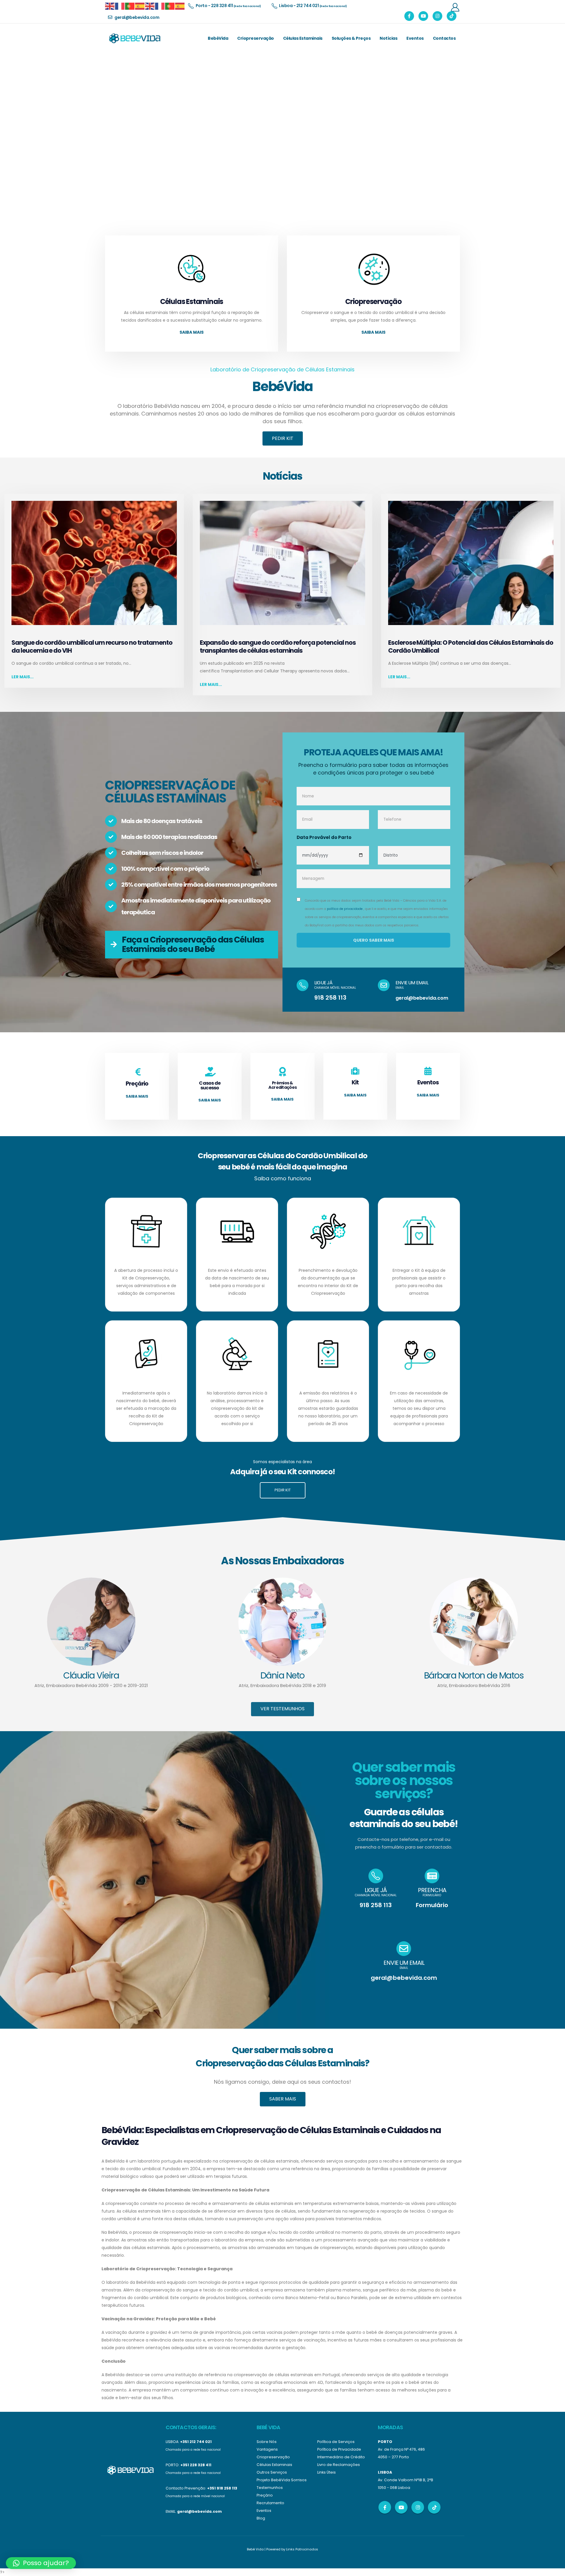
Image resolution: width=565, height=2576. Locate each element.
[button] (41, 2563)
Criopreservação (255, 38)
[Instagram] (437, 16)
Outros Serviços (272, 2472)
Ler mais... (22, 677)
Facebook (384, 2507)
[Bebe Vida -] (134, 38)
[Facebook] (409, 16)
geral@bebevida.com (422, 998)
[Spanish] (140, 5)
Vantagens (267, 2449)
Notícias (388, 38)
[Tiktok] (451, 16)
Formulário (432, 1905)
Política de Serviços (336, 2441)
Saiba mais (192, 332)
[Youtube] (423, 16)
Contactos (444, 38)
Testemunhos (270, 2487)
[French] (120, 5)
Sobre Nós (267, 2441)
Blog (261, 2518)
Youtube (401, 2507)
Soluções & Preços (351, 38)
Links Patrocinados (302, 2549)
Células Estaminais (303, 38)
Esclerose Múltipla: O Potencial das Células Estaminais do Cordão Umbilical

=== EXERCISE ===
The entries above should be written out in full, and any picture in them left out.

=== SOLUTION FOR THIS EXERCISE ===
Image resolution: width=565, height=2576. Locate each element.
[button] (41, 2563)
Criopreservação (255, 38)
[Instagram] (437, 16)
Outros Serviços (272, 2472)
Ler mais... (22, 677)
Facebook (384, 2507)
[Bebe Vida -] (134, 38)
[Facebook] (409, 16)
geral@bebevida.com (422, 998)
[Spanish] (140, 5)
Vantagens (267, 2449)
Notícias (388, 38)
[Tiktok] (451, 16)
Formulário (432, 1905)
Política de Serviços (336, 2441)
Saiba mais (192, 332)
[Youtube] (423, 16)
Contactos (444, 38)
Testemunhos (270, 2487)
[French] (120, 5)
Sobre Nós (267, 2441)
Blog (261, 2518)
Youtube (401, 2507)
Soluções & Preços (351, 38)
Links Patrocinados (302, 2549)
Células Estaminais (303, 38)
Esclerose Múltipla: O Potencial das Células Estaminais do Cordão Umbilical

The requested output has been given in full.